Duren, who was welcomed in June to Woodstock First Baptist Church as senior minister of music and worship, also earned a nomination in the Musical of the Year category.
“My [musical] roots are with gospel music. So with this I got to go back and revisit some songs from my past, ones I hadn’t heard in years,” he told The Index. “It was a cool experience.”
Producing the songbook and accompanying record required Duren working and coordinating with some 40 musicians and orchestra singers. “I didn’t get there alone, that’s for sure,” he added.

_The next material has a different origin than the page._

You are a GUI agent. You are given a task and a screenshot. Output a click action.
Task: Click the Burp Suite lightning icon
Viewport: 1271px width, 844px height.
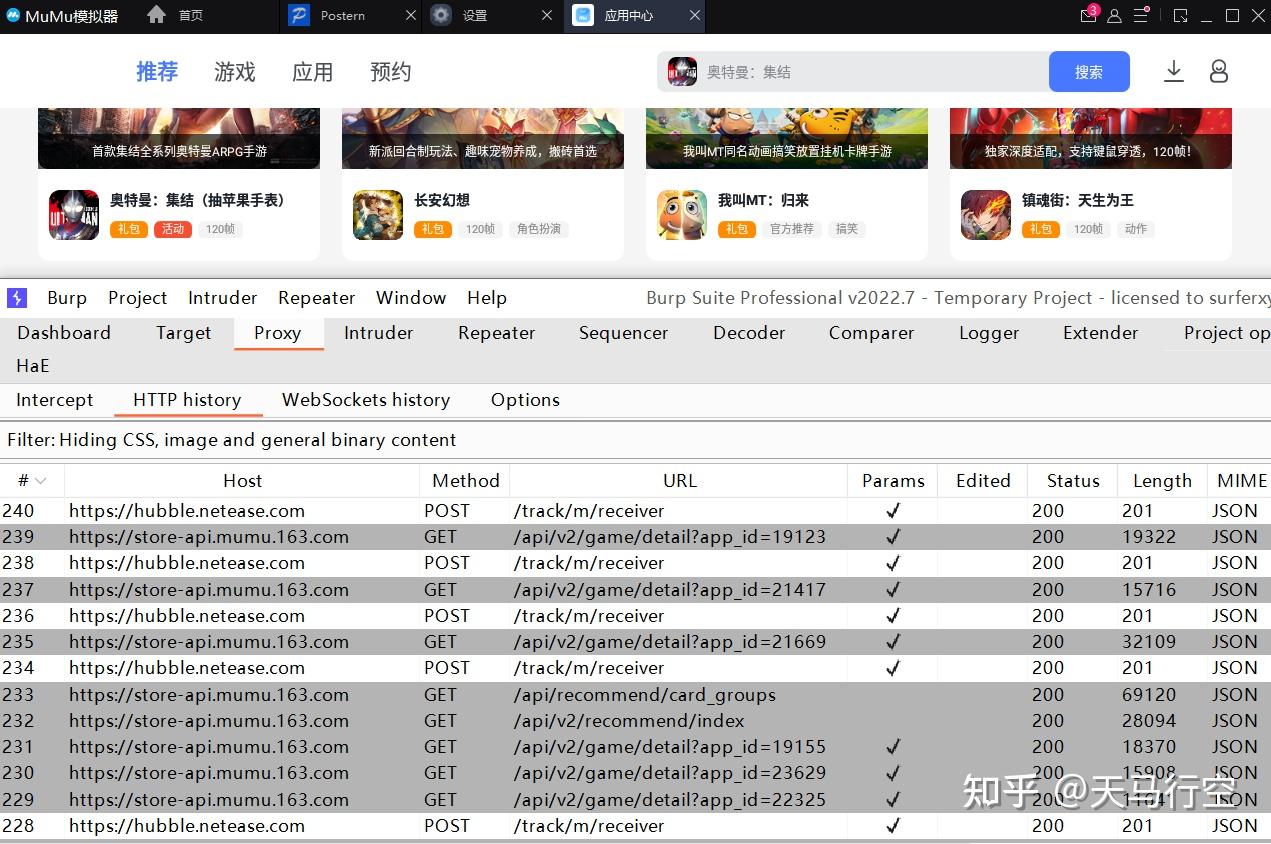(x=16, y=297)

In 2017 Duren received the Dove Award for Musical of the Year. In 2018 he and fellow music minister Jeff Bumgardner received Choral Collection of the Year for their work in producing the songbook “Your Word.” Bumgardner, an alum of Brewton-Parker College, serves just across the South Carolina state line at First Baptist Church of North Augusta.
A ministry home
Duren grew up in a small Independent Baptist church in Conyers and later attended Shorter College (now Shorter University). There, he earned a music education degree and helped lead a church plant in Cartersville. He would follow up with receiving a master’s degree in Church Music from Lee University in Cleveland, Tennessee.
Duren’s ministry experience includes Union Road Baptist Church in Austell, where current Georgia Baptist Evangelism catalyst (and fellow Shorter alum) Levi Skipper was pastor. From there Duren went for his first stay at First Baptist Woodstock, serving as associate to the church’s music minister at the time, Scott White.

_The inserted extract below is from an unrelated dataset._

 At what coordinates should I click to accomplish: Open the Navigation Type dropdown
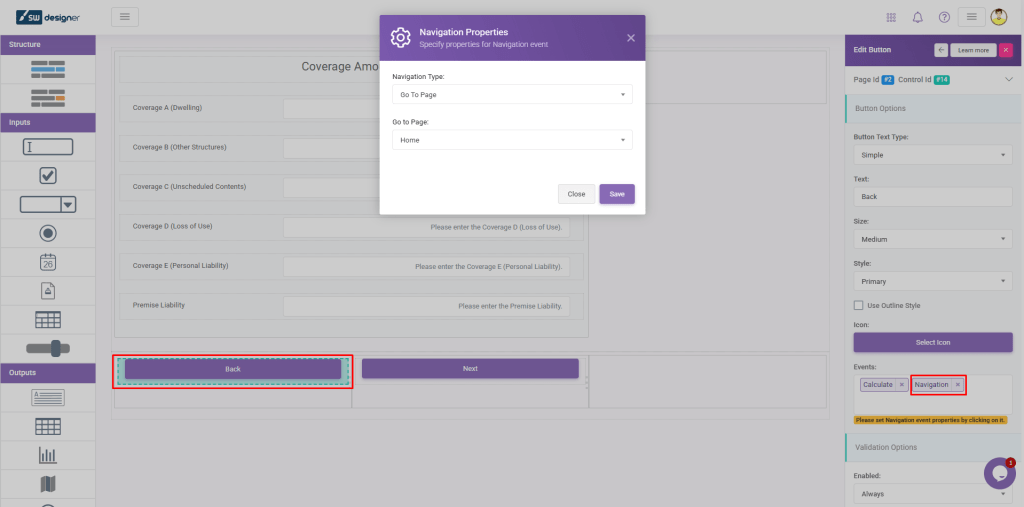point(512,94)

“I grew up, ministry-wise, at First Woodstock,” Duren said.
He would remain there for six years before accepting a staff position at Brentwood Baptist Church near Nashville. By this time Duren had been receiving opportunities to not just work with world-class musicians that flock to Nashville. His talents for writing and composing had also garnered attention.
“I had been getting opportunities from publishers and spending a lot of time traveling from Woodstock to Nashville to write and record,” Duren recalled. He would stay in Brentwood for more than seven years before returning to Woodstock.
Duren received his Dove Award at a “pre-show” that occurs before the televised event. “Most of the awards are handed out then,” he explained, “with several categories for church music resources.”
Woodstock Co-pastor Jeremy Morton testified to Duren’s talents carrying over to the church.
“Cliff’s personal lifestyle of worship naturally affects the congregation and creates an environment where people eagerly sing along with him and participate,” said Morton, who joined the church a year ago. “He always puts others on the worship team or choir on display, placing himself out of the limelight.”
Duren’s impression of ministry since being a boy has greatly changed, he said.
“I still can’t believe that I get to do this for a living. God saved me as a teenager in high school and I just remember feeling this conviction to do more, really surrender my life to the Lord. I feel very blessed to serve in the local church and the church at large.”